**** Stored data
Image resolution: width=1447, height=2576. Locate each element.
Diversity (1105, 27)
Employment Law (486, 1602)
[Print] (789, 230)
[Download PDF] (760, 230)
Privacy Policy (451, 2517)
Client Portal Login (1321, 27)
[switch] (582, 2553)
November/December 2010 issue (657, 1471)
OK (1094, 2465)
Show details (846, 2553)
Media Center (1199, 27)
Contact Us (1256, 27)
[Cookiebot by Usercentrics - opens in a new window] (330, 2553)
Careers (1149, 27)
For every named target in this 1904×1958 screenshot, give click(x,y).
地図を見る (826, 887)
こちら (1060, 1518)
********
# Work order
The required output is every line from the one with "OK (1094, 2465)" to the final line of the entries, repeated exactly and with nothing else.

# Reply to the task
OK (1094, 2465)
Show details (846, 2553)
Media Center (1199, 27)
Contact Us (1256, 27)
[Cookiebot by Usercentrics - opens in a new window] (330, 2553)
Careers (1149, 27)
For every named target in this 1904×1958 screenshot, give click(x,y).
地図を見る (826, 887)
こちら (1060, 1518)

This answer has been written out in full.